In 1982, when I was a freshman, Prof. Gould was gravely ill with abdominal mesothelioma, a disease that was generally regarded as fatal. Prodded by my father, who admired Gould's Natural History essays, I registered for Science B-16, "History of Life," Prof. Gould's large lecture course in Harvard's core curriculum. I was not accepted into the course. Few if any freshmen were--the course had always been popular, and it was generally believed that this would be the last time Prof. Gould would offer it.

But it wasn't. The following year, Prof. Gould offered the course again, and this time I was accepted. There is no question that Prof. Gould was still suffering the effects of his illness--he was uncharacteristically thin, and the one time that I dared to venture to his office hours (to ask him to sign a book for my father, a request to which he graciously acceded), he was plainly tired and unwell. Yet within the classroom he was powerful, lively, an almost impossibly dynamic blend of intellect and personality whose lectures seemed to span the full range of human endeavor, from history to philosophy to science to baseball to popular culture and on and on, always in pursuit of a finely wrought point. By comparison, my other classes were mostly pallid exercises.

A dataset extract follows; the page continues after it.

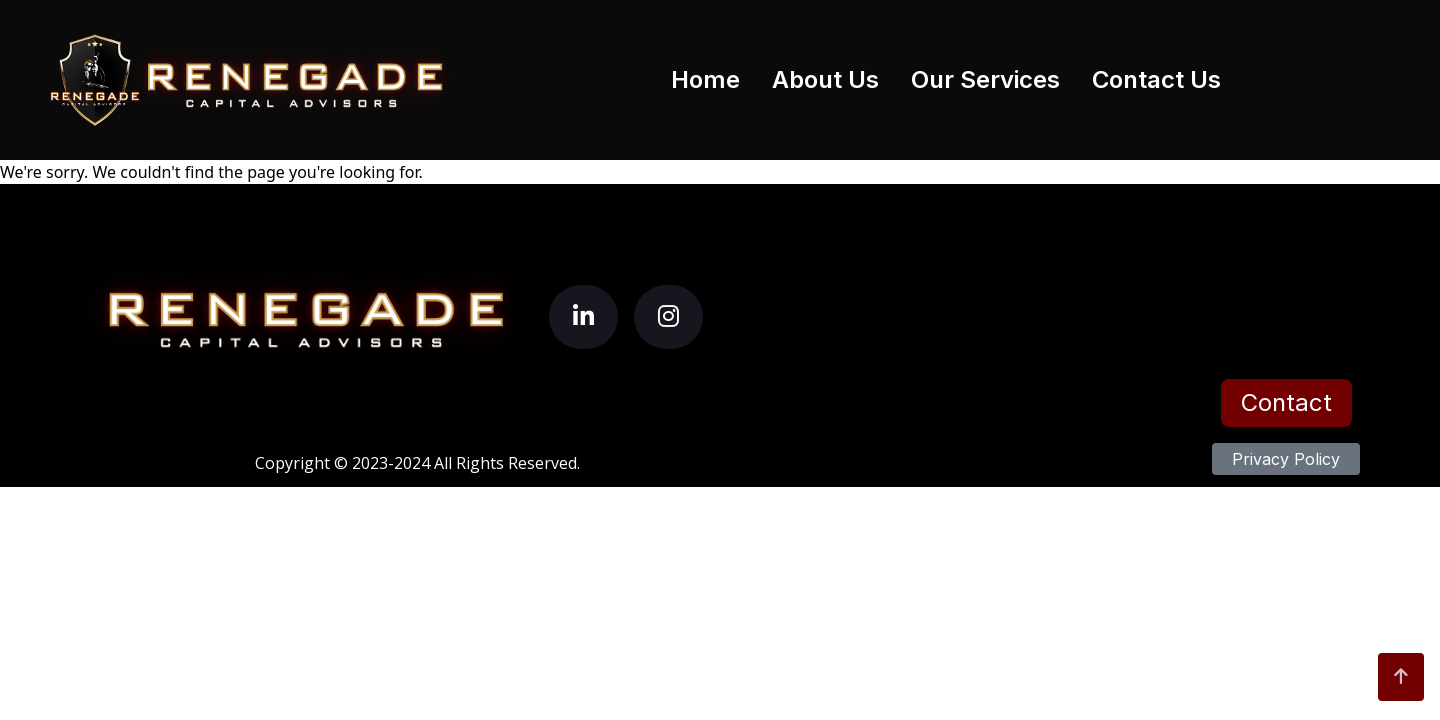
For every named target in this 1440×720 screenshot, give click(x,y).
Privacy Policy (1286, 459)
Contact (1286, 402)
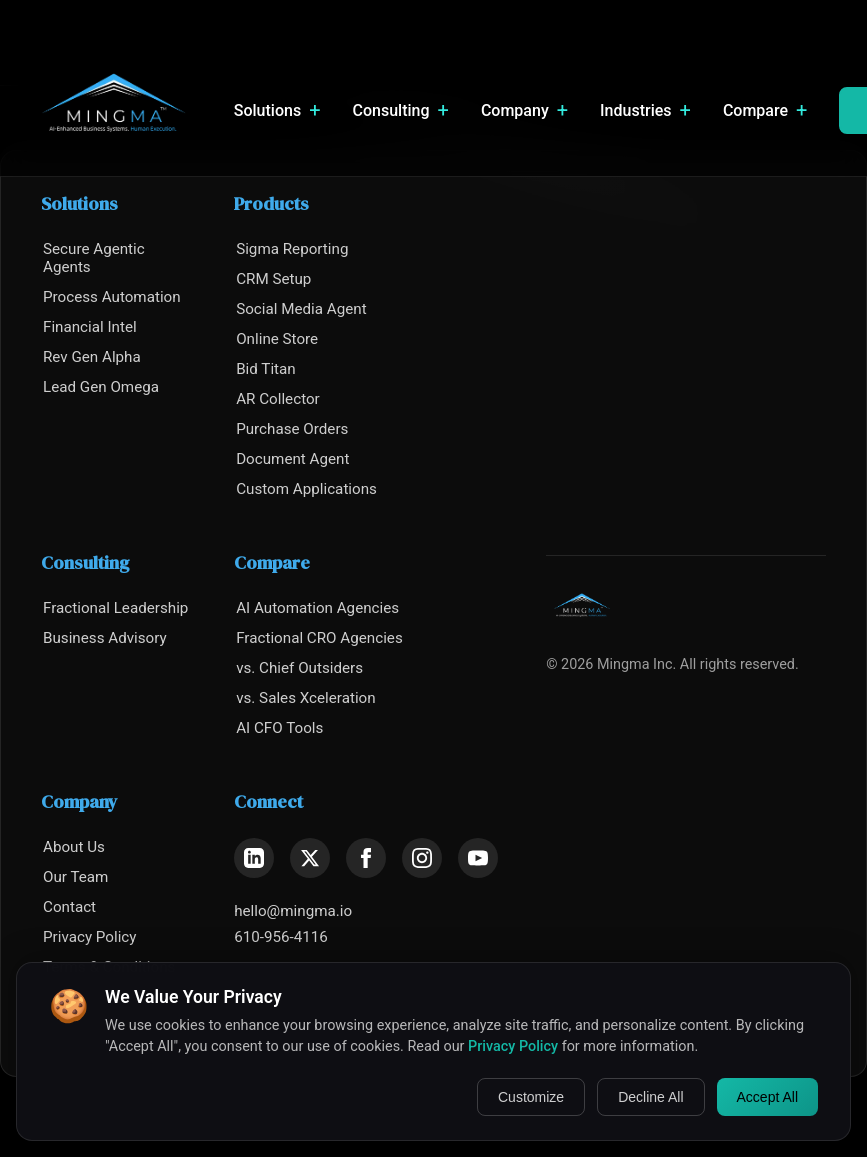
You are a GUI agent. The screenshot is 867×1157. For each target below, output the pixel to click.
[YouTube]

To me, Prof. Gould seemed to personify the ideal of the modern intellectual. I treasured those hours in his lectures, sought to absorb them into the core of my being, to preserve in my mind some of the light from the intellectual sparks that flew around the classroom. There was a certain desperation to the endeavor, because it was still widely assumed that Prof. Gould soon would succumb to his illness. It never occurred to me that he would survive into the new millennium (a temporal landmark the significance of which Prof. Gould himself questioned).

After my sophomore year, I proceeded with my history studies; following graduation, I enrolled in graduate school in history and in law school at the University of Pennsylvania, and from there I followed a twisting path for several years that ultimately led to my present teaching job. Somewhere along the way, I stopped reading Prof. Gould's columns in Natural History. But when I think back on my college days, I cannot recall any moments of greater intellectual excitement than when I sat spellbound in a giant Science Center classroom, listening to a small, sickly man hold forth enthusiastically on pandas' thumbs, comet impacts, the disappearance of the .400 hitter, the central implausibility of "Attack of the Fifty-Foot Woman," life, the universe, and everything.

(Update: Prof. Gould is remembered in an editorial in today's New York Times (free registration required).